_Task directions_
Once the line containing "This screenshot has width=462, height=309." is found in the entries below, reproduce it and every line after it, stopping at and including the line containing "Click the blue T"; reproduce nothing else, and keep each line exact.

(Saved entries)
******

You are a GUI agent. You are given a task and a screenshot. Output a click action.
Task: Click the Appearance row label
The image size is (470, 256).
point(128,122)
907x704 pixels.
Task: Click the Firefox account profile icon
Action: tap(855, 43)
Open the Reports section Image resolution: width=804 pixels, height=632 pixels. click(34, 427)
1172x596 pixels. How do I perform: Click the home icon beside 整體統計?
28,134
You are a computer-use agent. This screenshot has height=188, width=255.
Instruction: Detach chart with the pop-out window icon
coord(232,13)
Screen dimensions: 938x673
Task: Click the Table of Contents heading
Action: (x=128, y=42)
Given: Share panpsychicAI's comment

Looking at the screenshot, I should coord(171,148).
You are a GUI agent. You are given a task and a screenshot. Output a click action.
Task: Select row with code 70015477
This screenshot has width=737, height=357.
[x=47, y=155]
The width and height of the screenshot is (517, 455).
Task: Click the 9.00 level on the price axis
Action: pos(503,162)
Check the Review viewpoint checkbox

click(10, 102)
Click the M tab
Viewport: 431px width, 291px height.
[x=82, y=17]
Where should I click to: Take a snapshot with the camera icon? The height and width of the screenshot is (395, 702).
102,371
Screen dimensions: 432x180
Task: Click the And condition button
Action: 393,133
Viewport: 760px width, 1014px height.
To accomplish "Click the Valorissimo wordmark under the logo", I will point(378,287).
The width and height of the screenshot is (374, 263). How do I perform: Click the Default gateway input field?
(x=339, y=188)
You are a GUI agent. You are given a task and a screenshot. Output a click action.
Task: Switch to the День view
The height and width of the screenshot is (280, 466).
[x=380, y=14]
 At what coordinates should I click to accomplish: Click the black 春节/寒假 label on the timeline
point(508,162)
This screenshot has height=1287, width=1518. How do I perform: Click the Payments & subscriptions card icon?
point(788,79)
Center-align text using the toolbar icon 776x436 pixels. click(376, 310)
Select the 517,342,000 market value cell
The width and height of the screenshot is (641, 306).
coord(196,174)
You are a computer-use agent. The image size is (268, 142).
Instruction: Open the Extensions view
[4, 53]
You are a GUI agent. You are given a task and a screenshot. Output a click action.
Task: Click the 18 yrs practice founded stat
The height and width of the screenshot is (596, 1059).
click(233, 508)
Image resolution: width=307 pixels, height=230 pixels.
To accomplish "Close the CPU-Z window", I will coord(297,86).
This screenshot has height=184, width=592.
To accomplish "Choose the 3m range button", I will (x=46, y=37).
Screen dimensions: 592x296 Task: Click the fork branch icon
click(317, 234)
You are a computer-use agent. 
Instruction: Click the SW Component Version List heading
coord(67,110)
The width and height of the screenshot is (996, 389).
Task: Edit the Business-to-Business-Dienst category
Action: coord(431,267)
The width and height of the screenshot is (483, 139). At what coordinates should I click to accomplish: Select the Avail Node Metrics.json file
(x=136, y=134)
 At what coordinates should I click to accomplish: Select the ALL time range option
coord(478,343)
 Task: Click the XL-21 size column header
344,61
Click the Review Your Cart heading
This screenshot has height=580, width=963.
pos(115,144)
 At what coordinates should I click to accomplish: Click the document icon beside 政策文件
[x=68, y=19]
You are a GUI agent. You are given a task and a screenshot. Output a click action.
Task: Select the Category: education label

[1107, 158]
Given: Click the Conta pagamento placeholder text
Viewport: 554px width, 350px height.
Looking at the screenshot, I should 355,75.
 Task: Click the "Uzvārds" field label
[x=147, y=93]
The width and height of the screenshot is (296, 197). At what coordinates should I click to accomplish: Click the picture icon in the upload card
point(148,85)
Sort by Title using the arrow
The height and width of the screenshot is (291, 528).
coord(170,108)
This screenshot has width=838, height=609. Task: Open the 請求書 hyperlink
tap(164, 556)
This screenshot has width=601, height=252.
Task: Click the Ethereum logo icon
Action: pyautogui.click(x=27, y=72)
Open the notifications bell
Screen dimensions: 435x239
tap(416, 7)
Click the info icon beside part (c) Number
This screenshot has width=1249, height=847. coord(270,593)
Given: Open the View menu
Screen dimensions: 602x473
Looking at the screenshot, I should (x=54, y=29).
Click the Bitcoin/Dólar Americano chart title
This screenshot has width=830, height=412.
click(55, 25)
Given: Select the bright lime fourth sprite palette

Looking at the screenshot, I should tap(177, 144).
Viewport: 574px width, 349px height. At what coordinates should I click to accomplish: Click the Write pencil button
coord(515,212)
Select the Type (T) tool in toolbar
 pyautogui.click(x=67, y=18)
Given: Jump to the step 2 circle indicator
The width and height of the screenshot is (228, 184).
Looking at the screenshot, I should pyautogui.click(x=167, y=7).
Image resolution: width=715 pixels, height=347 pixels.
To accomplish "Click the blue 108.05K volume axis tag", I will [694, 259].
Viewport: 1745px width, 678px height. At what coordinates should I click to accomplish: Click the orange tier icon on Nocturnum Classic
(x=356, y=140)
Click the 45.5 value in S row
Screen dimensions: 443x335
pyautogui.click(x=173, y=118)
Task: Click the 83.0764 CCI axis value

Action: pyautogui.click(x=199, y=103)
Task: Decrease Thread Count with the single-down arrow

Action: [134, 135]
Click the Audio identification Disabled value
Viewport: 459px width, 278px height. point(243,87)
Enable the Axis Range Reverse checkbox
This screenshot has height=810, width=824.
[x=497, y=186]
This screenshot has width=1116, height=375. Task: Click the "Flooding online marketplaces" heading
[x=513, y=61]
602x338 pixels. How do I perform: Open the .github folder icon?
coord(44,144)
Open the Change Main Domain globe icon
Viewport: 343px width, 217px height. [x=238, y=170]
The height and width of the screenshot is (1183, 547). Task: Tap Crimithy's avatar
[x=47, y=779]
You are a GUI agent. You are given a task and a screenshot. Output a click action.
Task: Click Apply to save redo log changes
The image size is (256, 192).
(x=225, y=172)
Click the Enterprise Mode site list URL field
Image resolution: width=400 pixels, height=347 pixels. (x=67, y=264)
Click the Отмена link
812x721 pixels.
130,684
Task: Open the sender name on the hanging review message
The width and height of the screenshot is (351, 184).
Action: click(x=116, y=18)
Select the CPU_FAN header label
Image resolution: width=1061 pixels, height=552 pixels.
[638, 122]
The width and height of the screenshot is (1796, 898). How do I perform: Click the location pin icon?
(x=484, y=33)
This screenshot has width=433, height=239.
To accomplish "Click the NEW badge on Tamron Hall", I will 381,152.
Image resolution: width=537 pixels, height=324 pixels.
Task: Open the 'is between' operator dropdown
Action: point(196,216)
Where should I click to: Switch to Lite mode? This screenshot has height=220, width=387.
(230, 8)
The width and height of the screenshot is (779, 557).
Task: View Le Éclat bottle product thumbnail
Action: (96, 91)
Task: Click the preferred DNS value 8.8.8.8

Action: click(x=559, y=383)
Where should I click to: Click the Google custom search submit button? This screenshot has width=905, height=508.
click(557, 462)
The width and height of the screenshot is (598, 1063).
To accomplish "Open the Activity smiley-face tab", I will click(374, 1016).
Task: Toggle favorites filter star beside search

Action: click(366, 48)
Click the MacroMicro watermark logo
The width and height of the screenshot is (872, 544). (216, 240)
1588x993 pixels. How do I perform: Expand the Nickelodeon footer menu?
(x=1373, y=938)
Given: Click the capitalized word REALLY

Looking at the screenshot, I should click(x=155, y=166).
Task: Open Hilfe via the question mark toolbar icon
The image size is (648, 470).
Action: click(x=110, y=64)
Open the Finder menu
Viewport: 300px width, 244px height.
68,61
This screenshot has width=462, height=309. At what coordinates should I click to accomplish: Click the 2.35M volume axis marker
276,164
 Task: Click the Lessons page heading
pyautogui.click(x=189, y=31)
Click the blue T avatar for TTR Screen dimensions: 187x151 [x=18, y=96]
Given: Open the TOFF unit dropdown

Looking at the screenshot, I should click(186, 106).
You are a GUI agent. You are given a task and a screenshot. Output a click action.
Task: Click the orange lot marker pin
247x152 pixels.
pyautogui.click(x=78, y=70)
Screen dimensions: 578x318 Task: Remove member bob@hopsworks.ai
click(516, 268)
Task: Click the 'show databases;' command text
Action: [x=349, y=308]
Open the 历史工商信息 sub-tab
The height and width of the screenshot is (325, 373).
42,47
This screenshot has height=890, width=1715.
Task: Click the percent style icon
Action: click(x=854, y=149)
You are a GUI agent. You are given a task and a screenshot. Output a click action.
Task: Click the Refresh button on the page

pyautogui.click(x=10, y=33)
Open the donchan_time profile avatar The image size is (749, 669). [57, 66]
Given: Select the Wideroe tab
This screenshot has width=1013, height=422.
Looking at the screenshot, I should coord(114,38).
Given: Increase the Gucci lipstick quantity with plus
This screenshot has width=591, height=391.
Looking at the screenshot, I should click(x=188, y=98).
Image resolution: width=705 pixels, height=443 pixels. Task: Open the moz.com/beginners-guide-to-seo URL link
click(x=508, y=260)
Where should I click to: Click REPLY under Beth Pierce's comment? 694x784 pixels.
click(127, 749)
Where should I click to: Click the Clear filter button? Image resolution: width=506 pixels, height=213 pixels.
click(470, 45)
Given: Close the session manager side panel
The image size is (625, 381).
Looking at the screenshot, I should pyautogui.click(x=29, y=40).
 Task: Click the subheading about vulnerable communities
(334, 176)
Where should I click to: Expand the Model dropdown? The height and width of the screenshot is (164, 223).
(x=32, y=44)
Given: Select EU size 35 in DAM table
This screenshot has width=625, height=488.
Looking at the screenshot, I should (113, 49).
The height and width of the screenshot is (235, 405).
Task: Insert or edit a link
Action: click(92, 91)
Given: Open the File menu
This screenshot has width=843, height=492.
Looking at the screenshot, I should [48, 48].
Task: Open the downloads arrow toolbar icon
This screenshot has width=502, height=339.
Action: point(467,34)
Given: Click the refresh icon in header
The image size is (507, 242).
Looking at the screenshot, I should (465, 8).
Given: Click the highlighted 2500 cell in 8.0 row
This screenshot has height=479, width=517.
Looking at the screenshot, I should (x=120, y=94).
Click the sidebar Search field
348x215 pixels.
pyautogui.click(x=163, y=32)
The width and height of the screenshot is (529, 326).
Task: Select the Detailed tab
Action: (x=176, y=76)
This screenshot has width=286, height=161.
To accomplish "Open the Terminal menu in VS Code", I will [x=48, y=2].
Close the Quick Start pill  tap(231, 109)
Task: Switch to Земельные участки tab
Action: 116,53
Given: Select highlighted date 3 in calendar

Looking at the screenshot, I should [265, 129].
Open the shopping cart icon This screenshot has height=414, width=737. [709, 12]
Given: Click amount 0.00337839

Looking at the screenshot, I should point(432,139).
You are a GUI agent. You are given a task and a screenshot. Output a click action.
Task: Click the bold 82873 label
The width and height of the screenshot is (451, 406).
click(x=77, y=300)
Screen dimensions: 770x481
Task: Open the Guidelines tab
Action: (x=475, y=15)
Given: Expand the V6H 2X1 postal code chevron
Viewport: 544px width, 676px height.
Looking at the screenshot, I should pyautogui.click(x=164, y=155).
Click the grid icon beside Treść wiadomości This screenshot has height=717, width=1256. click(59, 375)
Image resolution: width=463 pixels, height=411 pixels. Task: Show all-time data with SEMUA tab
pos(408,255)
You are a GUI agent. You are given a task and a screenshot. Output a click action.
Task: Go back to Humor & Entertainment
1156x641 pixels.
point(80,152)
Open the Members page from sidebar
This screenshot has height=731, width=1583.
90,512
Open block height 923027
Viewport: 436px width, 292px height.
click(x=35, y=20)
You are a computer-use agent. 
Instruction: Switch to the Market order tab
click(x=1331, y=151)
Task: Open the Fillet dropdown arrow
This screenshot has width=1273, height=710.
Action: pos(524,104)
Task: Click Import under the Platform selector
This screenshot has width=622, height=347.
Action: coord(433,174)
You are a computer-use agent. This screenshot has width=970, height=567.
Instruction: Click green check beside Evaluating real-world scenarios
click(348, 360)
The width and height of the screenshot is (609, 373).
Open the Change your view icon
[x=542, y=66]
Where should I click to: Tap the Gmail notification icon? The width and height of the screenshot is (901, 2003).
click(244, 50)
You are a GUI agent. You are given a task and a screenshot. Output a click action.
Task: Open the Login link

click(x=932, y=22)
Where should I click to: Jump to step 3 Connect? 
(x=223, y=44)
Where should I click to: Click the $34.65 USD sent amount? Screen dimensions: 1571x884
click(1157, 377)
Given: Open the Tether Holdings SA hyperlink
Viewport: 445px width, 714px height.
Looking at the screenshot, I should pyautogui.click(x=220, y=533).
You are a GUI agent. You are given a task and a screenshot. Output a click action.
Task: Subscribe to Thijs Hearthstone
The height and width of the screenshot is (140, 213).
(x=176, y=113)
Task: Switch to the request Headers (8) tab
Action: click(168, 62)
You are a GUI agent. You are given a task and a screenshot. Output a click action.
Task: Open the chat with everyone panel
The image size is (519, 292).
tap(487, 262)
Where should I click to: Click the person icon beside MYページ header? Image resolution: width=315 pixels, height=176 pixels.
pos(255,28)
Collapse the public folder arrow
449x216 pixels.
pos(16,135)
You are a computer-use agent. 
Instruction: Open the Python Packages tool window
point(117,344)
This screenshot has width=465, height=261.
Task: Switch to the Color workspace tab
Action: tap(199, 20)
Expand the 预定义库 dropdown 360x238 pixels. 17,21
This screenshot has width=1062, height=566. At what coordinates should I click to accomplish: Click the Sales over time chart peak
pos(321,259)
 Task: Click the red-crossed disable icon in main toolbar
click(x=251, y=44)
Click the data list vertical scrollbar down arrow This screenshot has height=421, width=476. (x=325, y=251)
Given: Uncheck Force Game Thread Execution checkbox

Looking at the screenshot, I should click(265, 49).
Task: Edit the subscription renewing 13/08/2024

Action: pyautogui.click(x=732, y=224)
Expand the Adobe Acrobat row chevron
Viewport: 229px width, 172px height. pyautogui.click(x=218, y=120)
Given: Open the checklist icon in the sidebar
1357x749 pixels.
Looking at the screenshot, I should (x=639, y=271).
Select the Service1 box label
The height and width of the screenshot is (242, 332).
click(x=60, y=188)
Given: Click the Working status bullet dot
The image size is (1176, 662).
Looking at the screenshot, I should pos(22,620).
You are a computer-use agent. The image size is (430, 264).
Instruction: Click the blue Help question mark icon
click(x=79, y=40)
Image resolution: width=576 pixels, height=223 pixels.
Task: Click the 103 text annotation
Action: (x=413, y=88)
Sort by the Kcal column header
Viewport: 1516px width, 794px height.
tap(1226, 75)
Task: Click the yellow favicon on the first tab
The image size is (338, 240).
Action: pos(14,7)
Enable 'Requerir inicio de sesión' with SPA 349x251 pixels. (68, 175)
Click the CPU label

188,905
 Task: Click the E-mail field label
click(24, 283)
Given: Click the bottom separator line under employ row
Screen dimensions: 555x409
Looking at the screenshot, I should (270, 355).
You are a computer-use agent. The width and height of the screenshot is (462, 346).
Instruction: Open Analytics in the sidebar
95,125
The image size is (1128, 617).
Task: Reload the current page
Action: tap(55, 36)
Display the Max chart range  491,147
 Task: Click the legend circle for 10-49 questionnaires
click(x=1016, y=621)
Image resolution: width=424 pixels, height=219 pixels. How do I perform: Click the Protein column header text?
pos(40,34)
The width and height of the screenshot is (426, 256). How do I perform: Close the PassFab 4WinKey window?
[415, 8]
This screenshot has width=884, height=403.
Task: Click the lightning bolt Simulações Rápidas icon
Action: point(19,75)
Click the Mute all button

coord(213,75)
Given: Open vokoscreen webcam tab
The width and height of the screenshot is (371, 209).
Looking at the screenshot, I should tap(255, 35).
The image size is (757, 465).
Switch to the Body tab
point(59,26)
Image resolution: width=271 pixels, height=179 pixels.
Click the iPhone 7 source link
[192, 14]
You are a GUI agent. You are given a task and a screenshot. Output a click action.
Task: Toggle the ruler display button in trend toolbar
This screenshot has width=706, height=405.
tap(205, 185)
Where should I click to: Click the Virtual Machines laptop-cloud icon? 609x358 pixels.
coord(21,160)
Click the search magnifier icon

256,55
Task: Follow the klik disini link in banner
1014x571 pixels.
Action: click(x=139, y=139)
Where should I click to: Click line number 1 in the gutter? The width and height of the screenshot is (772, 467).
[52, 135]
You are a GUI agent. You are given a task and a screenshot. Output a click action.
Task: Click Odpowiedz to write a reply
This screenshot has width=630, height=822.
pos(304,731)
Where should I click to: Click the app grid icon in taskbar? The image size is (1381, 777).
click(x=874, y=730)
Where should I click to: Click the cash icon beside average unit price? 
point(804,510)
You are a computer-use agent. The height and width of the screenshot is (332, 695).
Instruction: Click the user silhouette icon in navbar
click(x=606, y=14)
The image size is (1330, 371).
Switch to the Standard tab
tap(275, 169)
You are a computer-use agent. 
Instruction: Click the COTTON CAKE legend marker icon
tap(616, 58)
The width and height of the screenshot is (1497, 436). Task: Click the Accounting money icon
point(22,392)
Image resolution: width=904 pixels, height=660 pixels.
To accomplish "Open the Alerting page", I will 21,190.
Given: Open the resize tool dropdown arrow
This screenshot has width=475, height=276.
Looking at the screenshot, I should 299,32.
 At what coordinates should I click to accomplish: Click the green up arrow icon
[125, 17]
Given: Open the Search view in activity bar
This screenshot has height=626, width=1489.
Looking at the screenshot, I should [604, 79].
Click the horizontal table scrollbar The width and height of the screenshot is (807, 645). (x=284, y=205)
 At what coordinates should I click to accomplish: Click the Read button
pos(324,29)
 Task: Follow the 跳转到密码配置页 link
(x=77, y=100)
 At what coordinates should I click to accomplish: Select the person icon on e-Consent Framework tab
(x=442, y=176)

******

_Problem solution_
This screenshot has width=462, height=309. At what coordinates should I click to accomplish: Click the 2.35M volume axis marker
276,164
 Task: Click the Lessons page heading
pyautogui.click(x=189, y=31)
Click the blue T avatar for TTR Screen dimensions: 187x151 [x=18, y=96]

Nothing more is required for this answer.